Addio Arena, ora i matrimoni si celebrano a Palazzo Dugnani

Cerimonie nella Sala Tiepolo fresca di restauro. Il primo sì lo pronunceranno due cinesi

Andrea Fontana

Il primo «sì» sotto la volta affrescata dall’«Apoteosi di Scipione» lo pronuncerà una coppia di cinesi. Ed è un segno dei tempi visto che i matrimoni tra immigrati o tra un milanese e uno straniero sono stati nel 2005 tre su dieci. Da lunedì prossimo le nozze con rito civile saranno celebrate nella Sala Tiepolo di Palazzo Dugnani, che dopo un restauro durato cinque anni è pronta a ospitare le oltre duemila coppie che ogni anno si giurano amore eterno davanti a un rappresentante di Palazzo Marino.
Unioni civili che per il terzo anno consecutivo superano quelle religiose, anche se ormai tra le due non c’è più partita: i «sì» nella Sala Appiani dell’Arena civica sono stati 2.300, cinquecento in più di quelli all’altare. Una crisi dei riti religiosi che sembra inarrestabile: pressoché dimezzati nell’ultimo decennio, sono gli unici responsabili della flessione complessiva dei matrimoni in città che dall’inizio degli anni Novanta sono passati da circa 6.500 a poco più di quattromila. Sono molti, oltre settecento, i milanesi che scelgono la fuga per il giorno più importante e optano per una cerimonia con suggestivo paesaggio lacustre o direttamente nella meta della luna di miele, solo un centinaio invece i non residenti che si fanno attrarre dalle bellezze meneghine. C’è poi chi, una volta fatte le pubblicazioni, non si presenta neppure per il fatidico passo: «Sono state 127 queste coppie, forse qualcuno è rinsavito nell’attesa - scherza l’assessore ai Servizi civici Giancarlo Martella -. Ma al di là della battuta, spesso si tratta di extracomunitari per i quali le pubblicazioni di matrimonio servono solo per ottenere il permesso di soggiorno».
Se le nozze in parrocchia segnano il passo, quelle bilingui sono in ascesa con più di seicento milanesi con sposa straniera e duecento fanciulle rapite dal fascino dell’uomo venuto da lontano.

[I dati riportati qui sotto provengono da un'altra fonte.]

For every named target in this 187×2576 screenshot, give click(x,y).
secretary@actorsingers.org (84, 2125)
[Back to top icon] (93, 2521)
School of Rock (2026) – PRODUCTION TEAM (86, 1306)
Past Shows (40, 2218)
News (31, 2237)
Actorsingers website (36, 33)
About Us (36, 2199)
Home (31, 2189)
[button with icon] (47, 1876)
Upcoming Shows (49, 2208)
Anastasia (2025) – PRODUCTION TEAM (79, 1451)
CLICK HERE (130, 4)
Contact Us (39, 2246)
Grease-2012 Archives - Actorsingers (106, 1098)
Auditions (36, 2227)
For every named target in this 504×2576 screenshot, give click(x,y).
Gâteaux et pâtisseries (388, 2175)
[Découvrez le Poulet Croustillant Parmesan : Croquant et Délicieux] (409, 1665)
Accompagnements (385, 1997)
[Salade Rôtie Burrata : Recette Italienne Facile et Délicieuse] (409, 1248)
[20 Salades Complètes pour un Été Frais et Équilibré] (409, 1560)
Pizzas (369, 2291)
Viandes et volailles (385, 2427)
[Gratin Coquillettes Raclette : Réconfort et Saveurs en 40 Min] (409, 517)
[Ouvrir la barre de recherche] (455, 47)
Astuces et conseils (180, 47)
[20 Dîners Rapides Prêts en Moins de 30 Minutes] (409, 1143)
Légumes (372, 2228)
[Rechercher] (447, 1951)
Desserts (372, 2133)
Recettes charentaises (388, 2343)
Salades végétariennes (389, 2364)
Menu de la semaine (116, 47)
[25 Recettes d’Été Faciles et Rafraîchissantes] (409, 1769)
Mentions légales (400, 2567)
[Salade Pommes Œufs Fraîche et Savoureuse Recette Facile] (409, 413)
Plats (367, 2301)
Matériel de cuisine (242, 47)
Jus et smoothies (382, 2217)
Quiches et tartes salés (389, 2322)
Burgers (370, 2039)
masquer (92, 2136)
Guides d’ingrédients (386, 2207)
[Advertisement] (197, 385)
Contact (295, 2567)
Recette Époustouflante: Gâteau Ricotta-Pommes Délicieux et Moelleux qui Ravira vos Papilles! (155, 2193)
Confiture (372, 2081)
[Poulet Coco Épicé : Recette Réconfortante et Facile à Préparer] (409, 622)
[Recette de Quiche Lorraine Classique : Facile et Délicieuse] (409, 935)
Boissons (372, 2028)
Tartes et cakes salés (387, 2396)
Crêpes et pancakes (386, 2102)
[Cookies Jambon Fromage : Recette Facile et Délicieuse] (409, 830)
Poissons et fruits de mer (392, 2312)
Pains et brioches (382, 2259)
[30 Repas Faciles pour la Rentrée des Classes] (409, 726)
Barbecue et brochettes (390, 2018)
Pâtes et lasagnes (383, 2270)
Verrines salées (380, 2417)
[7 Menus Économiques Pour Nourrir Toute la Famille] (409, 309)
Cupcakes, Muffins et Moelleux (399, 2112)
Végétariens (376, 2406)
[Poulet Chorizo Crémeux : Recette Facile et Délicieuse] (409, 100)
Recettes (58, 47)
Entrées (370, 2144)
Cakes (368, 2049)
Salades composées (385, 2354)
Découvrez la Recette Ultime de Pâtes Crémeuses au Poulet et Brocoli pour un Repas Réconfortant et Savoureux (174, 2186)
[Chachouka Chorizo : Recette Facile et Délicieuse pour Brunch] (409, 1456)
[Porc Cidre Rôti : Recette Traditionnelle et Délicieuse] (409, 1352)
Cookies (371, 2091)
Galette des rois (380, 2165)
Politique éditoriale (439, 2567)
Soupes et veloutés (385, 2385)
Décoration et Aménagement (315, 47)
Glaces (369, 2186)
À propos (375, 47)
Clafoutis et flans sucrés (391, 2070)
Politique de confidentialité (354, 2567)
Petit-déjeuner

Ma le mode cambiano: se fino a qualche anno fa le preferite dai giovanotti erano le svedesi, ora spopolano brasiliane e peruviane, mentre gli slavi hanno preso il posto dei maghrebini nel cuore delle ragazze da marito. «Questi numeri sono indice dell’integrazione degli immigrati a Milano - commenta Martella -: sono coppie che genereranno figli con religioni e tradizioni diverse di cui dovremo tener conto».
Con l’approdo sotto gli affreschi settecenteschi di Giambattista Tiepolo, i matrimoni alla milanese trovano la loro sistemazione forse definitiva dopo gli spostamenti che li hanno visti passare prima nella Villa Reale di via Palestro e poi all’Arena Civica. Nel maggio scorso la decisione di definire come «casa comunale» Palazzo Dugnani, l’ex Istituto femminile Manzoni di proprietà pubblica dall’Ottocento.